For more than a year, lecturers and Australia's Royal Melbourne Institute of Technology University (RMIT) have been in a dispute over better pay and working conditions.
But there are now fears that the resulting strike - which was called on Oct 1 - will impact some of the Melbourne-based institution's more than 6,000 students enrolled at SIM Global Education's (SIM GE) campus at Clementi Road. The New Paper (TNP) learnt yesterday of RMIT's plans to use staff from its campuses in Vietnam's Ho Chi Minh City and Hanoi to assess Singaporean exam scripts for an examination scheduled from Monday to Nov 9.
Australia's National Tertiary Education Union (NTEU) - the professional association covering all employees of universities - sees this as RMIT's way of working around the industrial action.

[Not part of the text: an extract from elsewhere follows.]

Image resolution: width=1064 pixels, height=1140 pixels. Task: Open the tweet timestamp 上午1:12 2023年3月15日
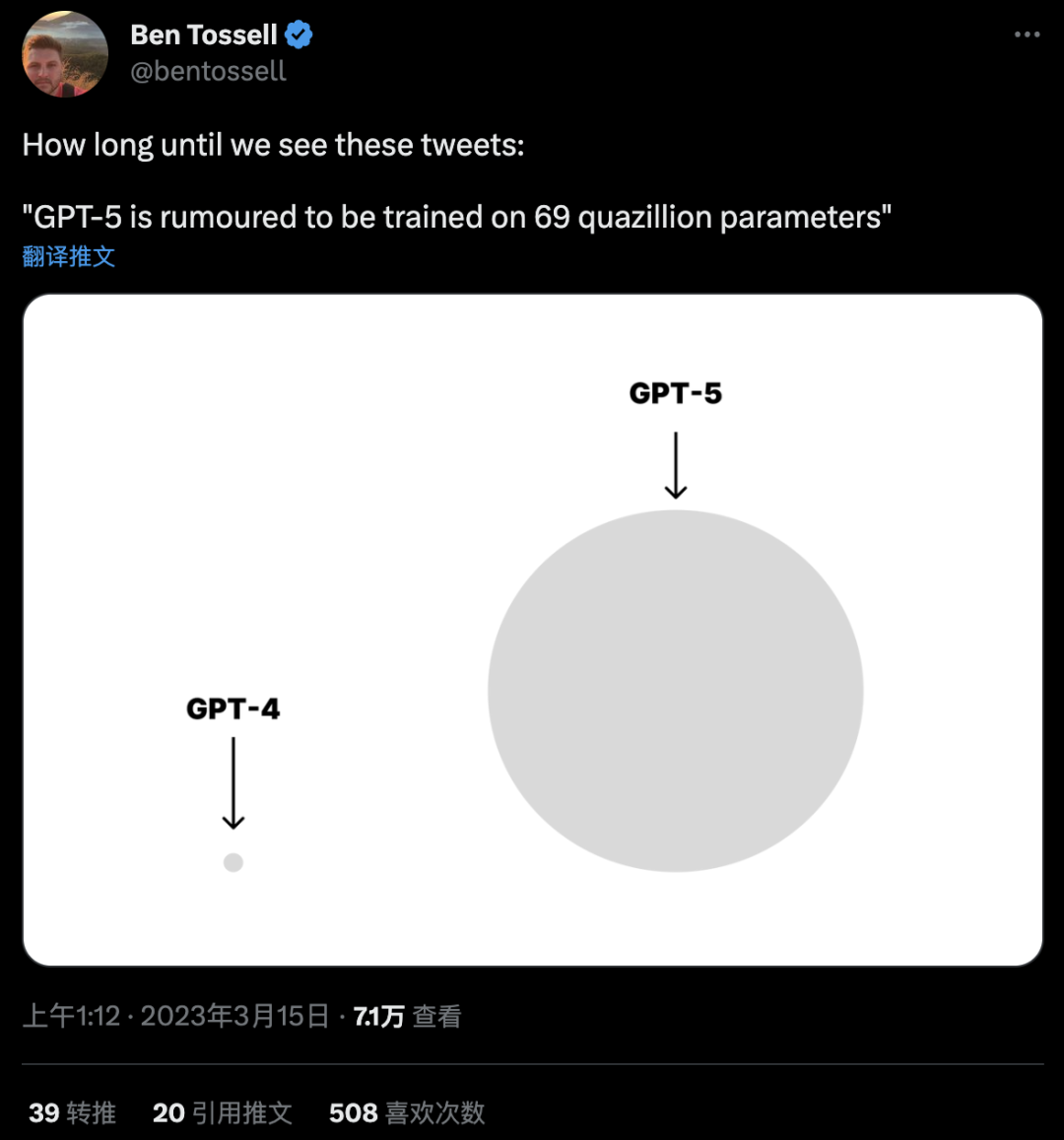(176, 1016)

NTEU, which according to its website represents more than 25,000 members, is staging the industrial action at a number of Australian universities, including RMIT.
The union's president, Ms Jeannie Rea, told TNP that an e-mail was sent to the staff of RMIT's Vietnam campuses offering them to assess the scripts.
Ms Rea argued that because the staff in Vietnam are not involved in course work for Singaporean students, RMIT is breaking its agreement with its Singapore provider SIM GE.
Usually, staff from Melbourne would set and mark the papers for its offshore students. Added Ms Rea: "There is now great concern by the staff of RMIT here that if this is done, the quality and integrity of the university would be compromised."